“We really must send him to the devil!” Tolkatchenko was the first to exclaim.

“It ought to have been done long ago,” Lyamshin put in malignantly, striking the table with his fist.

“But how is it to be done?” muttered Liputin. Pyotr Stepanovitch at once took up the question and unfolded his plan. The plan was the following day at nightfall to draw Shatov away to a secluded spot to hand over the secret printing press which had been in his keeping and was buried there, and there “to settle things.” He went into various essential details which we will omit here, and explained minutely Shatov’s present ambiguous attitude to the central society, of which the reader knows already.

“That’s all very well,” Liputin observed irresolutely, “but since it will be another adventure … of the same sort … it will make too great a sensation.”

“No doubt,” assented Pyotr Stepanovitch, “but I’ve provided against that. We have the means of averting suspicion completely.”

And with the same minuteness he told them about Kirillov, of his intention to shoot himself, and of his promise to wait for a signal from them and to leave a letter behind him taking on himself anything they dictated to him (all of which the reader knows already).

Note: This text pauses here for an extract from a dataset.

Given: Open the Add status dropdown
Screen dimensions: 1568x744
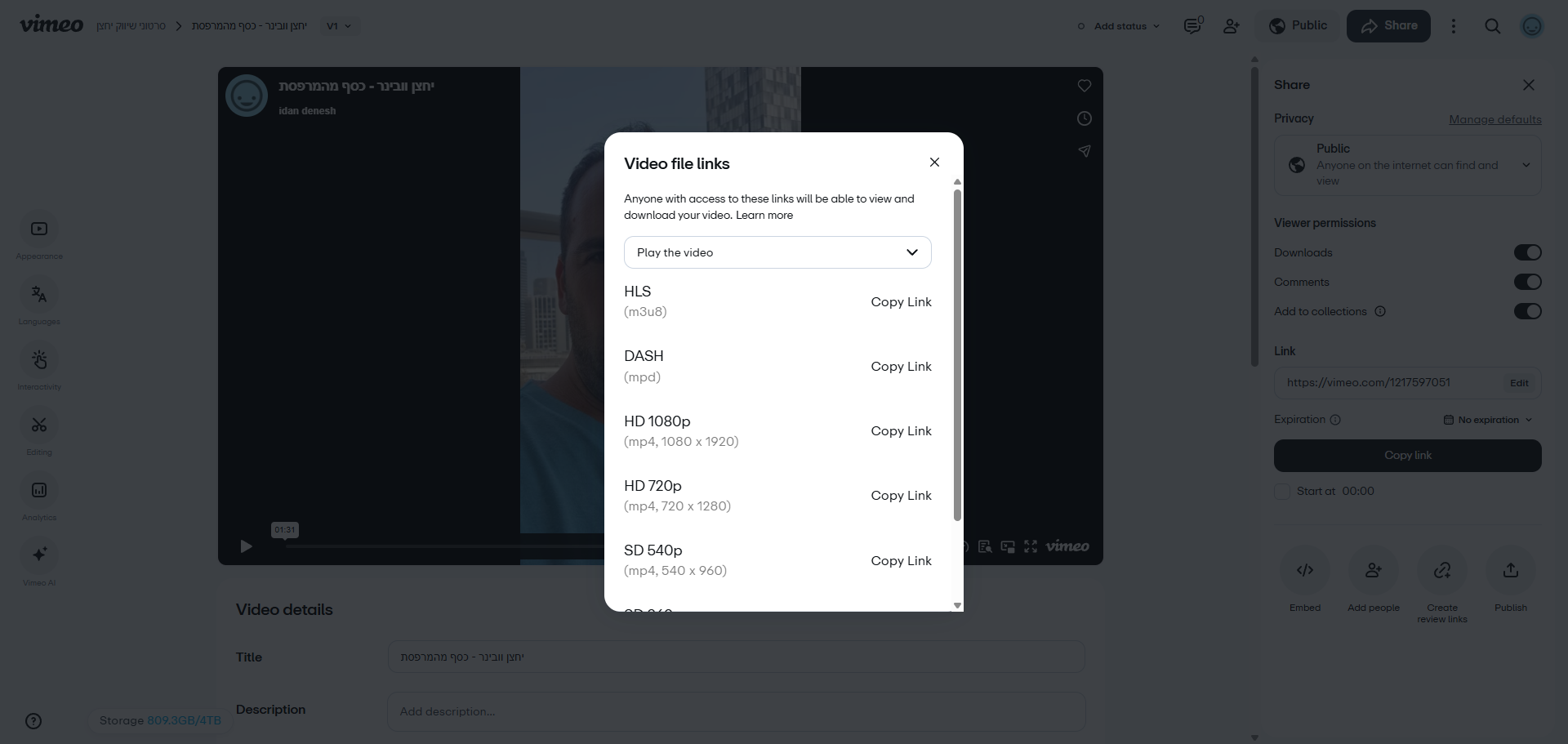Looking at the screenshot, I should tap(1119, 26).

“His determination to take his own life—a philosophic, or as I should call it, insane decision—has become known there” Pyotr Stepanovitch went on to explain. “There not a thread, not a grain of dust is overlooked; everything is turned to the service of the cause. Foreseeing how useful it might be and satisfying themselves that his intention was quite serious, they had offered him the means to come to Russia (he was set for some reason on dying in Russia), gave him a commission which he promised to carry out (and he had done so), and had, moreover, bound him by a promise, as you already know, to commit suicide only when he was told to. He promised everything. You must note that he belongs to the organisation on a particular footing and is anxious to be of service; more than that I can’t tell you. To-morrow, after Shatov’s affair, I’ll dictate a note to him saying that he is responsible for his death. That will seem very plausible: they were friends and travelled together to America, there they quarrelled; and it will all be explained in the letter … and … and perhaps, if it seems feasible, we might dictate something more to Kirillov—something about the manifestoes, for instance, and even perhaps about the fire. But I’ll think about that. You needn’t worry yourselves, he has no prejudices; he’ll sign anything.”

There were expressions of doubt. It sounded a fantastic story. But they had all heard more or less about Kirillov; Liputin more than all.

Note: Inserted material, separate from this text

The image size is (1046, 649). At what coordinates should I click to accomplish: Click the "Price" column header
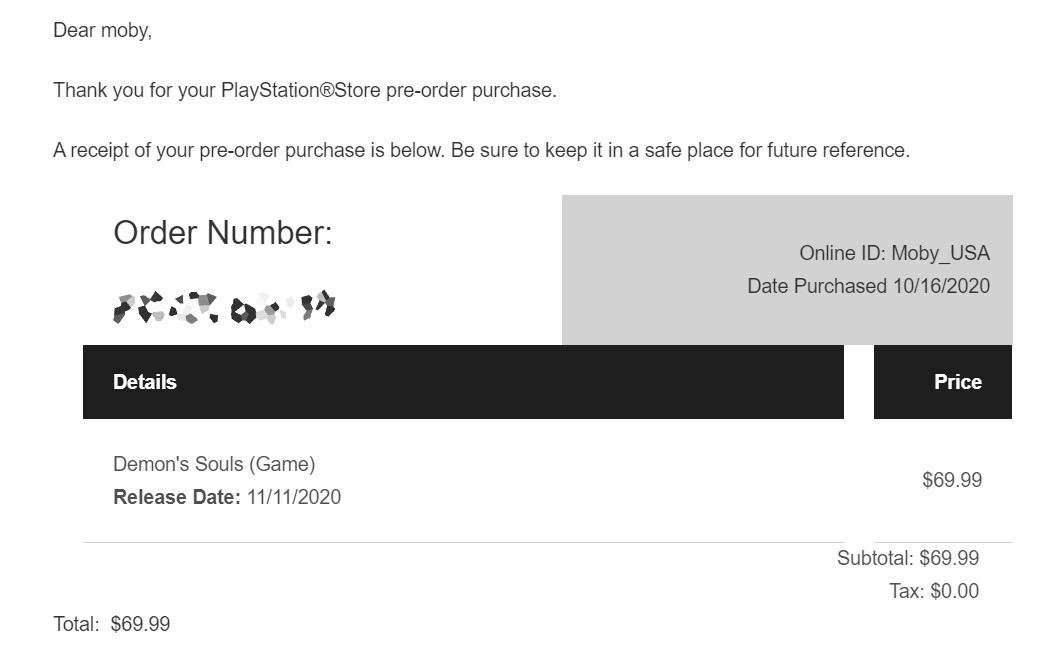(957, 382)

“He may change his mind and not want to,” said Shigalov; “he is a madman anyway, so he is not much to build upon.”

“Don’t be uneasy, gentlemen, he will want to,” Pyotr Stepanovitch snapped out. “I am obliged by our agreement to give him warning the day before, so it must be to-day. I invite Liputin to go with me at once to see him and make certain, and he will tell you, gentlemen, when he comes back—to-day if need be—whether what I say is true. However,” he broke off suddenly with intense exasperation, as though he suddenly felt he was doing people like them too much honour by wasting time in persuading them, “however, do as you please. If you don’t decide to do it, the union is broken up—but solely through your insubordination and treachery. In that case we are all independent from this moment. But under those circumstances, besides the unpleasantness of Shatov’s betrayal and its consequences, you will have brought upon yourselves another little unpleasantness of which you were definitely warned when the union was formed. As far as I am concerned, I am not much afraid of you, gentlemen.… Don’t imagine that I am so involved with you.… But that’s no matter.”